Aim => Continue the essay on social democracy and global inequality from the point where it stops.

# start of Excerpt

Now is precisely the wrong time for social democrats to turn our backs on the progressive internationalist legacy of which we can be rightly proud. Inequality is not an unfortunate and inevitable abstraction. These trends can be reversed, and we need to spell out alternatives with clarity and confidence.
We need to recognise fair development is the highest priority policy issue for anyone who opposes unfairness and poverty.
We need to support the creation of wealth and ensure it is distributed to the many, not increasingly to the fortunate one per cent. We need both to champion the tools of development and the tools of fairness. Without both, neither will deliver adequately for the 99 per cent. Only social democracy combines development and fairness by viewing the two as inseparable; that's the point of social democracy.
Reversing the trend towards global inequality requires us to take some positions that social democrats in New Zealand have sometimes resisted.
First, we need to be on the side of switching taxes from income to wealth. When the richest 0.1 percent earn almost half of all capital gains and dividends, the unfair distribution of wealth in New Zealand will not be addressed without taxing capital gains and even capital whether or not it produces income. This is possible if we advocate for replacing some of the tax on incomes of working people with tax on ownership of assets - from earning to owning.
Second, managed markets do more to reduce poverty than any other system. Not open slather free markets, which accumulate wealth to the one per cent, but managed markets governed by fair rules that allow for enterprise, trade and development. Managed markets were the hallmark of modern successful, developed social economies. It takes a village to create wealth, and when the benefits from economic development are shared by everyone, everyone has an incentive to contribute.
And therefore, third, because you cannot manage markets without the tools for creating rules, extremes of wealth distribution will not be changed without international cooperation.

# end of Excerpt
# start of Data provided

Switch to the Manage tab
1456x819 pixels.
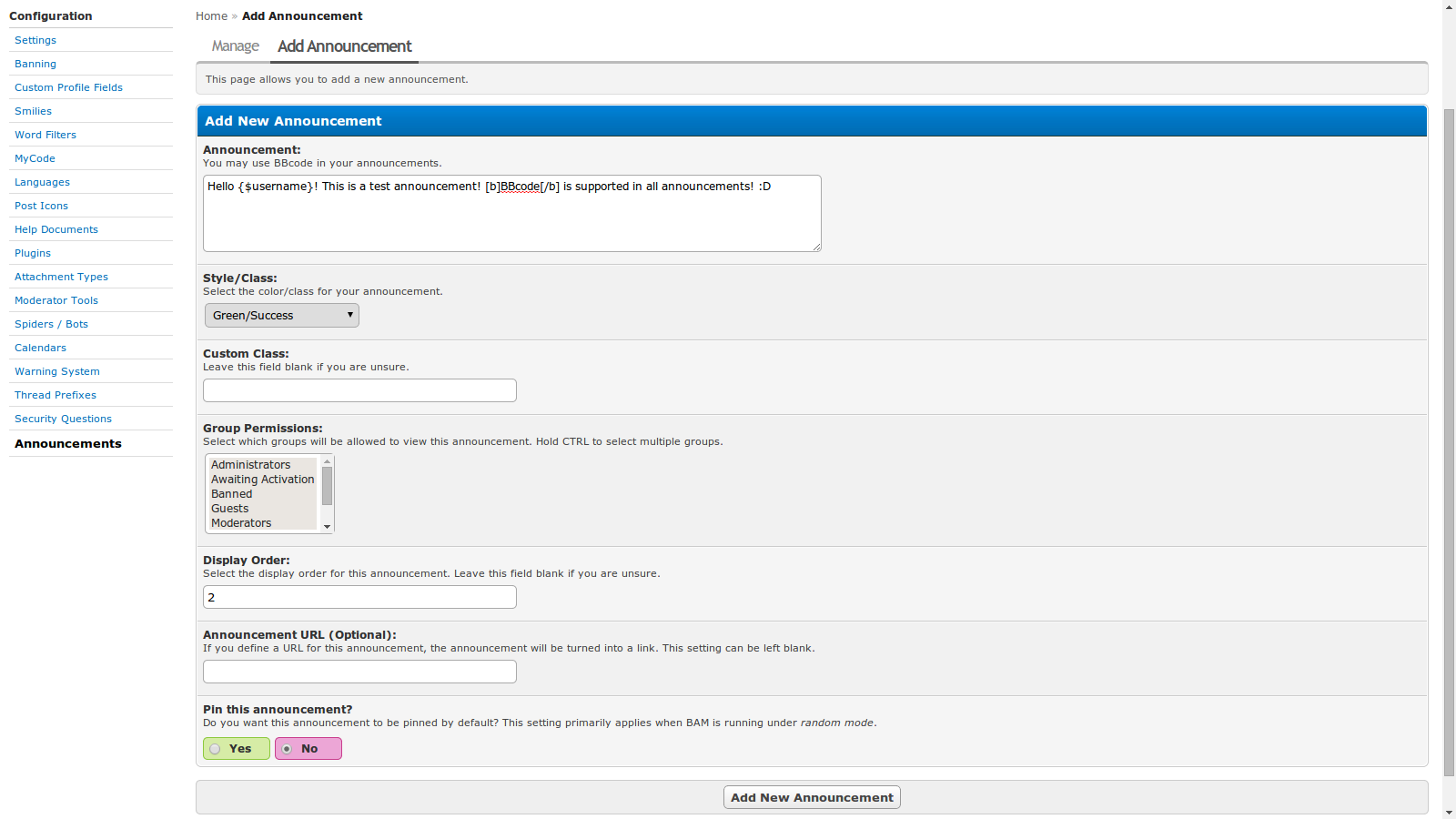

# end of Data provided

Reply =>
There was a time when international solidarity was an article of progressive faith. We need to be internationalists. We are citizens of the world. Social democracy opposes economic nationalism, inward looking reactionaries, and nativists fearful of foreigners, both because we recognise our responsibility to our fellow global citizens, but also because we recognise that we can gain from cooperating.
We need agreements between governments to harmonise tax systems and minimise avoidance. You can't break down entrenched inequality if the owners of capital can hide in another jurisdiction. This is not something that can be fully tackled by a single nation.
We can't have effective tax, trade and investment agreements on the one hand and on the other hand also pledge to pick and choose provisions in agreements to honour or ignore.
Social democrats should advocate loudly for international agreements to include inequality-reducing policy like tax harmonisation and labour rights. And in doing so we can be pragmatic to accept that gains sometimes require tradeoffs. If we are not prepared to accept them, then neither will others and then you might as well give up on efforts to improve the world through cooperation.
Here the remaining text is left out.